We get to our hotel, the elevator plays the "fur elise" everytime we reach the floor, it's right near the night market and we have free internet (facebook and blogging works for the first day, but later the government decides to censor them aswell). It's around midnight when Ankie and I head out into the streets, hoping there is still somewhere we can eat. Which there is, a foodmarket right near our house! We have our first PHO: noodles with beef. We're happy to be here, good food, nice people, the night is warm and peaceful...
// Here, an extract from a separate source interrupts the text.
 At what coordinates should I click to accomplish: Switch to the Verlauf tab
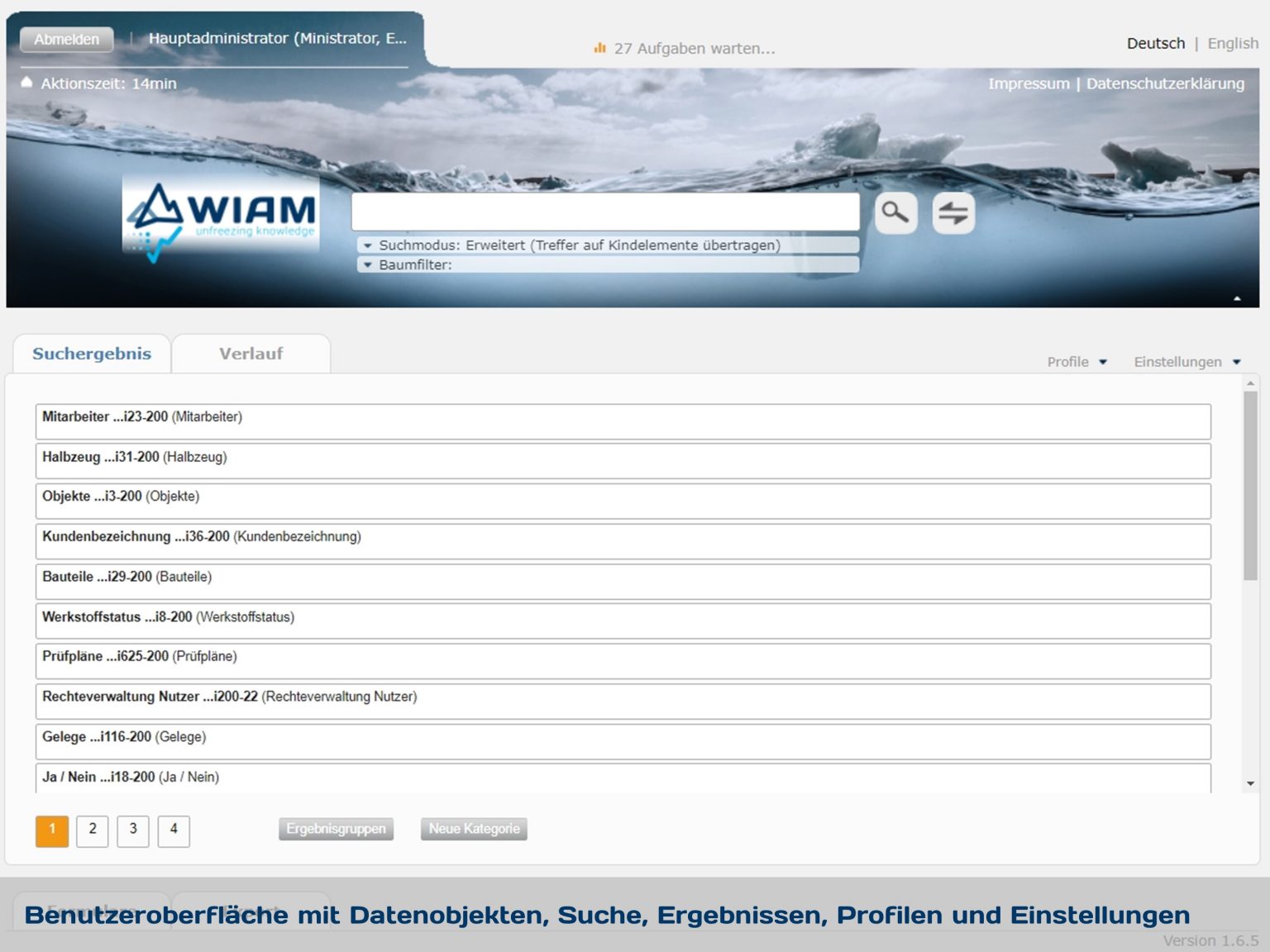tap(251, 353)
The peace lasts till about 6 am, around that time the city speakers come on and a woman starts shouting propaganda out of them: keep your houses clean, serve the community, wake up early, be a hard worker, that kind of stuff. A few hours later when we leave our hotel we don't know what we see and hear, it's CRAZY outside (what a contrast with the night before), I dont think I've seen so many scooters and motorbikes in my life. It's like the equivalent of bikes in Amsterdam (with the same parking problems we have at the Central Station), but then with crazy drivers and in between them the traditional ladies still carrying there goods in baskets over their shoulders. There are so many different horns on the cars and bikes, that I wonder if there's a business here for me selling hornsounds. Since a few years it's now illegal to ride without a helmet, but apparantly this only applies to the grownups, so the cute little kids end up squashed between their parents on the bike wearing a woollen hat for protection.

But we love it, it's so busy we don't even have time to really think about it: just cross the street, look sure of yourself and hope the bikes don't hit you ( we get pretty good at it in the end, but even after drinking just one beer later that evening it gets more difficult). We end up doing quite alot that first day, we pretty much see everything we read about: the squares, markets, lake, mausoleum of Ho Chi Minh. Also the Ho Chi MInh Museum, this must be the weirdest museum I've ever been in, with 3D pieces of La Guernica hanging around, a weird art-piece depicting the industrial revolution, next to it is the traditional house on stilts Ho Chi Minh grew up in, and also the brain of Ho Chi Minh which you can walk through... I'm not sure this is HCM's idea of a true museum about his life (he wanted to have a simple burial/cremation, but the people put him into a mausolem like Lenin)...

1 comment:

  1. Oh ik wil echt zo graag naar Vietnam als ik dit zo allemaal lees! ;-)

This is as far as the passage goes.